• _What you should do_
This exercise needs all of the entries set down again, exactly as they read.

• _Data in this exercise_
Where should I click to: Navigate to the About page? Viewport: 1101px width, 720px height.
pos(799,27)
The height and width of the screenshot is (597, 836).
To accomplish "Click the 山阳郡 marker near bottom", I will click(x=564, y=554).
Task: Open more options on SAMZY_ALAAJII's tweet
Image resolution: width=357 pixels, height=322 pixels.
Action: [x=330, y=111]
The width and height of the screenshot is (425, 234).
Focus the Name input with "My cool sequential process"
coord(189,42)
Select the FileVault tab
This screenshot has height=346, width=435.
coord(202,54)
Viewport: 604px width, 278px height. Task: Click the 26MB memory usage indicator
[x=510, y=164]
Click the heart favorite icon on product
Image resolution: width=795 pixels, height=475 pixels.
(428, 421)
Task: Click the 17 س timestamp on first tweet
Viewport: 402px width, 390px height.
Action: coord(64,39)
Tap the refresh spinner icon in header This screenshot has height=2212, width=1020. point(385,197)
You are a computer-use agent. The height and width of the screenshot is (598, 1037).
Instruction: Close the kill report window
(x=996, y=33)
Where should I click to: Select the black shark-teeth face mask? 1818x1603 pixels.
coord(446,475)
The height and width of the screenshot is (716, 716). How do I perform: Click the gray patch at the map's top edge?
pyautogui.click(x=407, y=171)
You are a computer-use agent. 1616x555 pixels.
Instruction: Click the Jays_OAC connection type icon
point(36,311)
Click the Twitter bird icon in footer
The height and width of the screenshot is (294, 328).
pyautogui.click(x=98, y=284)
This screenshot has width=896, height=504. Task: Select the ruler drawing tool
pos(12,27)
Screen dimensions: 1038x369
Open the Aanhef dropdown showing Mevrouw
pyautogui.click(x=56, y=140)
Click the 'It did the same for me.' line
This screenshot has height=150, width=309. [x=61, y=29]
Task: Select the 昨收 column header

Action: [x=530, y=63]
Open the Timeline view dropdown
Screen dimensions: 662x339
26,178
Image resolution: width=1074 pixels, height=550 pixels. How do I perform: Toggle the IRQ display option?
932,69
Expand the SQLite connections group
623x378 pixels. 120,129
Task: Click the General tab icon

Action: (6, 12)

• _Solved problem_
Where should I click to: Navigate to the About page? Viewport: 1101px width, 720px height.
pos(799,27)
The height and width of the screenshot is (597, 836).
To accomplish "Click the 山阳郡 marker near bottom", I will click(x=564, y=554).
Task: Open more options on SAMZY_ALAAJII's tweet
Image resolution: width=357 pixels, height=322 pixels.
Action: [x=330, y=111]
The width and height of the screenshot is (425, 234).
Focus the Name input with "My cool sequential process"
coord(189,42)
Select the FileVault tab
This screenshot has height=346, width=435.
coord(202,54)
Viewport: 604px width, 278px height. Task: Click the 26MB memory usage indicator
[x=510, y=164]
Click the heart favorite icon on product
Image resolution: width=795 pixels, height=475 pixels.
(428, 421)
Task: Click the 17 س timestamp on first tweet
Viewport: 402px width, 390px height.
Action: coord(64,39)
Tap the refresh spinner icon in header This screenshot has height=2212, width=1020. point(385,197)
You are a computer-use agent. The height and width of the screenshot is (598, 1037).
Instruction: Close the kill report window
(x=996, y=33)
Where should I click to: Select the black shark-teeth face mask? 1818x1603 pixels.
coord(446,475)
The height and width of the screenshot is (716, 716). How do I perform: Click the gray patch at the map's top edge?
pyautogui.click(x=407, y=171)
You are a computer-use agent. 1616x555 pixels.
Instruction: Click the Jays_OAC connection type icon
point(36,311)
Click the Twitter bird icon in footer
The height and width of the screenshot is (294, 328).
pyautogui.click(x=98, y=284)
This screenshot has width=896, height=504. Task: Select the ruler drawing tool
pos(12,27)
Screen dimensions: 1038x369
Open the Aanhef dropdown showing Mevrouw
pyautogui.click(x=56, y=140)
Click the 'It did the same for me.' line
This screenshot has height=150, width=309. [x=61, y=29]
Task: Select the 昨收 column header

Action: [x=530, y=63]
Open the Timeline view dropdown
Screen dimensions: 662x339
26,178
Image resolution: width=1074 pixels, height=550 pixels. How do I perform: Toggle the IRQ display option?
932,69
Expand the SQLite connections group
623x378 pixels. 120,129
Task: Click the General tab icon

Action: (6, 12)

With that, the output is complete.